La classifica “Rompiscatole” di Greenpeace, che valuta la sostenibilità del tonno in scatola venduto in Italia, ha un solo promosso: Asdomar. Sul podio seguono Esselunga e Conad, rimandato invece Rio Mare e bocciato Mareblu. “Le scelte dei consumatori possono davvero influenzare le decisioni delle aziende e garantire un futuro al mare”, ha detto Giorgia Monti, responsabile della campagna Mare di Greenpeace Italia.

Undici marchi sono stati valutati in base a politiche di acquisto, trasparenza e adozione di precisi criteri di sostenibilità ambientale e sociale. A due anni dall’ultima classifica per la prima volta un marchio venduto nel nostro Paese, Asdomar, è arrivato in fascia verde grazie alle azioni intraprese per riempire le sue scatolette con tonno pescato usando tecniche sostenibili, come la pesca a canna, applicata nel 30% delle sue produzioni. Esselunga e Conad occupano la fascia arancione perché, nonostante i progressi, dovrebbero esigere dai loro fornitori informazioni più dettagliate sui metodi di pesca. Rio Mare rimane al quarto posto perché, spiega Greenpeace, “dimostra di voler mantenere gli impegni ma non ha fatto ancora abbastanza” e nella maggior parte delle sue confezioni finisce ancora tonno pescato con metodi distruttivi. Mareblu è stato invece declassato in fascia rossa: solo lo 0,2% dei suoi prodotti è pescato in modo sostenibile. “Mareblu continua a comportarsi in modo irresponsabile, tradendo la nostra fiducia: deve rispettare subito gli impegni presi, eliminando metodi di pesca distruttivi e garantire una pesca equa”, ha spiegato Giorgia Monti.
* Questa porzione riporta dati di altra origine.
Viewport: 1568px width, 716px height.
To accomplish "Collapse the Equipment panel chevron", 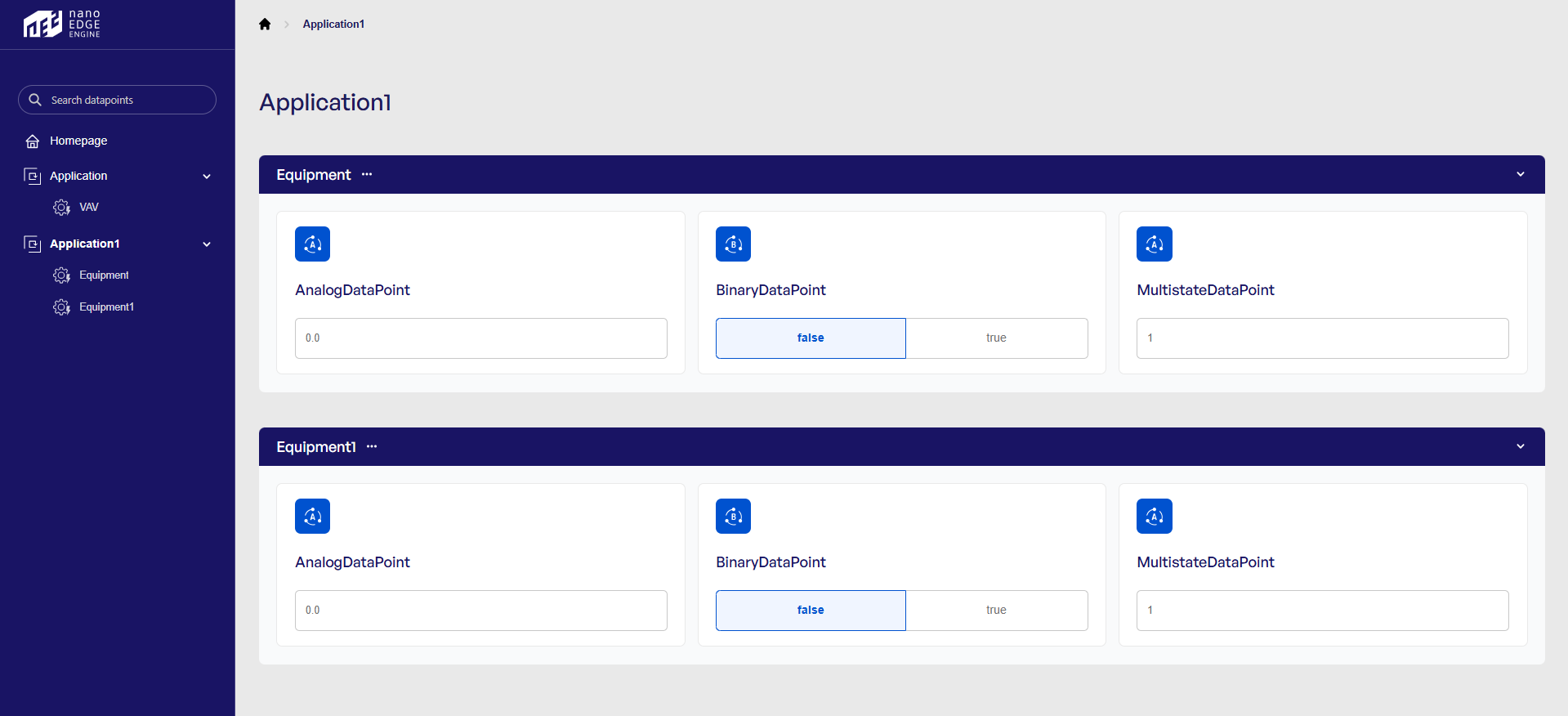I will click(1520, 174).
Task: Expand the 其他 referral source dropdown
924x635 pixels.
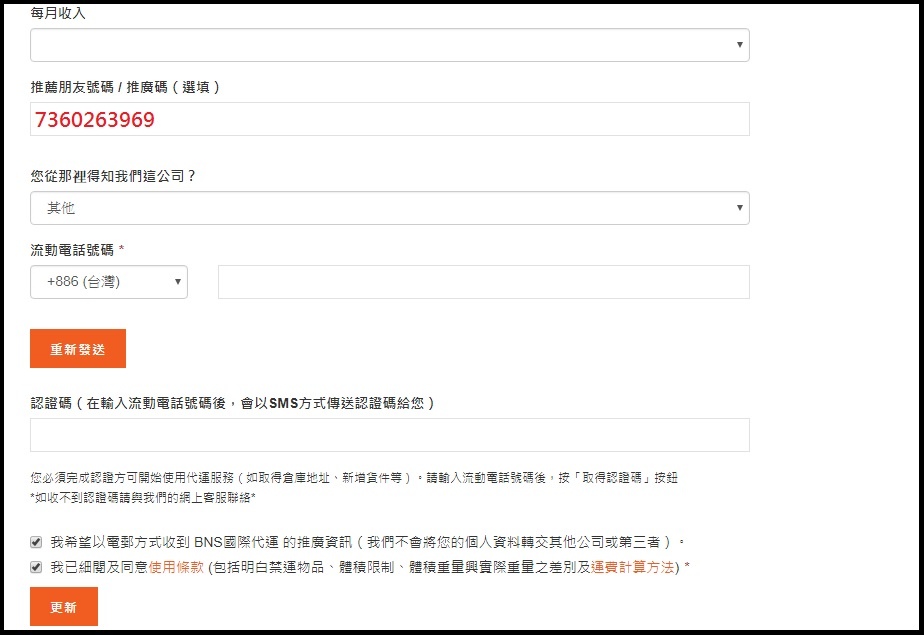Action: [389, 208]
“Solo cinque anni fa, quando abbiamo iniziato questa campagna, quasi nessuna azienda aveva adottato criteri di sostenibilità nella scelta del tonno da mettere nelle scatolette e la maggior parte si trovava in fascia rossa” – ha spiegato Monti – Oggi invece quasi tutti i marchi che abbiamo analizzato hanno politiche di acquisto scritte nero su bianco. Non solo: il settore ha fatto passi avanti in tema di trasparenza in etichetta e sostenibilità. Questo dimostra che le scelte dei consumatori possono davvero influenzare le decisioni delle aziende e garantire un futuro al mare”. Dall’anno prossimo dieci delle undici aziende presenti in classifica indicheranno sulle confezioni il nome della specie e l’area di pesca, anche in assenza di un obbligo di legge.